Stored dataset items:
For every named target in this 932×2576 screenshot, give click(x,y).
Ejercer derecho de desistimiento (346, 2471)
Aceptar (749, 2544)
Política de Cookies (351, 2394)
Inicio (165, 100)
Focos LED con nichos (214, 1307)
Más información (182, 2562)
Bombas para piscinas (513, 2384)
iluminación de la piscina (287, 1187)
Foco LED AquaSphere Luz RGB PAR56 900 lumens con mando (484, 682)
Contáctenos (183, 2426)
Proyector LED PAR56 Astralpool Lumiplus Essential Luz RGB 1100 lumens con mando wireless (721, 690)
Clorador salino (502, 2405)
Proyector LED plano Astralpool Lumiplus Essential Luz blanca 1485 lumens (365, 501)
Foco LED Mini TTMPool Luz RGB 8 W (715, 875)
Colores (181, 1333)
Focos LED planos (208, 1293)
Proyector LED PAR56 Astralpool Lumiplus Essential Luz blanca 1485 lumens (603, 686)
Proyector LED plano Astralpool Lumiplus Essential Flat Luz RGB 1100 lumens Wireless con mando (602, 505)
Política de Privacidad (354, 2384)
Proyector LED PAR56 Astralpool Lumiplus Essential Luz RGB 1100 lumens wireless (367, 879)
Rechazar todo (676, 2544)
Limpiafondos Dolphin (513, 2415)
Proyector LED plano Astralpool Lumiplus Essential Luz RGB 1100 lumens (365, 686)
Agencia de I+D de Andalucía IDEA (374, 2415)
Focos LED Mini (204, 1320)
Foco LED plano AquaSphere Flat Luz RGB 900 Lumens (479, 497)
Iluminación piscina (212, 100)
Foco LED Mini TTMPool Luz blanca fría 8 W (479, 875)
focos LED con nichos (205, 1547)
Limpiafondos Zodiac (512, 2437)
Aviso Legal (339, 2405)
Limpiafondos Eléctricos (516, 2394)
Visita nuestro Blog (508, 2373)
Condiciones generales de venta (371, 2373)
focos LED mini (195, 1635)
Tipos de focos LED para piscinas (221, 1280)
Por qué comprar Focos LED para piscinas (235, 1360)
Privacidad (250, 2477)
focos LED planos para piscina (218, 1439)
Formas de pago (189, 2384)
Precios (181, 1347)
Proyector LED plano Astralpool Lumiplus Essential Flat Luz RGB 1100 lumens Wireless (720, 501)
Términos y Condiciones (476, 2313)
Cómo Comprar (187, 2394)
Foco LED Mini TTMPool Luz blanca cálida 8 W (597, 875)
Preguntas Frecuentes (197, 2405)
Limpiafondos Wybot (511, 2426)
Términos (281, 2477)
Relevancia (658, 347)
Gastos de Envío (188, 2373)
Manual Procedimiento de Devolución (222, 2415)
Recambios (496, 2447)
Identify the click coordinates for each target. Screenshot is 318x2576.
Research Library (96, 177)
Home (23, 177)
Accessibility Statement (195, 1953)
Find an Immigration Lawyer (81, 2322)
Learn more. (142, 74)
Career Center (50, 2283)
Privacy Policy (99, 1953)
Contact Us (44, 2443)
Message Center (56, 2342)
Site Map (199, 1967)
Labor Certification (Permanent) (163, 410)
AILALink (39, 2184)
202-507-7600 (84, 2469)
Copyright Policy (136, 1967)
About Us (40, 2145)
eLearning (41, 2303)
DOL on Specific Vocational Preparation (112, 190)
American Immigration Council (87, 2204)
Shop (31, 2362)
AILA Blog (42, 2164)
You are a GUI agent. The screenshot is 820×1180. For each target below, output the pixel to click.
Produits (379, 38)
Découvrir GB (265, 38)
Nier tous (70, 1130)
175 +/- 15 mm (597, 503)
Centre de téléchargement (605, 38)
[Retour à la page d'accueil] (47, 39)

PROBLEM REQUIREMENTS
All the lines above should appear again in the answer, exactly as written.

WRITTEN SOLUTION
For every named target in this 932×2576 screenshot, give click(x,y).
Ejercer derecho de desistimiento (346, 2471)
Aceptar (749, 2544)
Política de Cookies (351, 2394)
Inicio (165, 100)
Focos LED con nichos (214, 1307)
Más información (182, 2562)
Bombas para piscinas (513, 2384)
iluminación de la piscina (287, 1187)
Foco LED AquaSphere Luz RGB PAR56 900 lumens con mando (484, 682)
Contáctenos (183, 2426)
Proyector LED PAR56 Astralpool Lumiplus Essential Luz RGB 1100 lumens con mando wireless (721, 690)
Clorador salino (502, 2405)
Proyector LED plano Astralpool Lumiplus Essential Luz blanca 1485 lumens (365, 501)
Foco LED Mini TTMPool Luz RGB 8 W (715, 875)
Colores (181, 1333)
Focos LED planos (208, 1293)
Proyector LED PAR56 Astralpool Lumiplus Essential Luz blanca 1485 lumens (603, 686)
Proyector LED plano Astralpool Lumiplus Essential Flat Luz RGB 1100 lumens Wireless con mando (602, 505)
Política de Privacidad (354, 2384)
Proyector LED PAR56 Astralpool Lumiplus Essential Luz RGB 1100 lumens wireless (367, 879)
Rechazar todo (676, 2544)
Limpiafondos Dolphin (513, 2415)
Proyector LED plano Astralpool Lumiplus Essential Luz RGB 1100 lumens (365, 686)
Agencia de I+D de Andalucía IDEA (374, 2415)
Focos LED Mini (204, 1320)
Foco LED plano AquaSphere Flat Luz RGB 900 Lumens (479, 497)
Iluminación piscina (212, 100)
Foco LED Mini TTMPool Luz blanca fría 8 W (479, 875)
focos LED con nichos (205, 1547)
Limpiafondos Zodiac (512, 2437)
Aviso Legal (339, 2405)
Limpiafondos Eléctricos (516, 2394)
Visita nuestro Blog (508, 2373)
Condiciones generales de venta (371, 2373)
focos LED mini (195, 1635)
Tipos de focos LED para piscinas (221, 1280)
Por qué comprar Focos LED para piscinas (235, 1360)
Privacidad (250, 2477)
focos LED planos para piscina (218, 1439)
Formas de pago (189, 2384)
Precios (181, 1347)
Proyector LED plano Astralpool Lumiplus Essential Flat Luz RGB 1100 lumens Wireless (720, 501)
Términos y Condiciones (476, 2313)
Cómo Comprar (187, 2394)
Foco LED Mini TTMPool Luz blanca cálida 8 W (597, 875)
Preguntas Frecuentes (197, 2405)
Limpiafondos Wybot (511, 2426)
Términos (281, 2477)
Relevancia (658, 347)
Gastos de Envío (188, 2373)
Manual Procedimiento de Devolución (222, 2415)
Recambios (496, 2447)
Identify the click coordinates for each target. Screenshot is 318x2576.
Research Library (96, 177)
Home (23, 177)
Accessibility Statement (195, 1953)
Find an Immigration Lawyer (81, 2322)
Learn more. (142, 74)
Career Center (50, 2283)
Privacy Policy (99, 1953)
Contact Us (44, 2443)
Message Center (56, 2342)
Site Map (199, 1967)
Labor Certification (Permanent) (163, 410)
AILALink (39, 2184)
202-507-7600 (84, 2469)
Copyright Policy (136, 1967)
About Us (40, 2145)
eLearning (41, 2303)
DOL on Specific Vocational Preparation (112, 190)
American Immigration Council (87, 2204)
Shop (31, 2362)
AILA Blog (42, 2164)
You are a GUI agent. The screenshot is 820×1180. For each target below, output the pixel to click.
Produits (379, 38)
Découvrir GB (265, 38)
Nier tous (70, 1130)
175 +/- 15 mm (597, 503)
Centre de téléchargement (605, 38)
[Retour à la page d'accueil] (47, 39)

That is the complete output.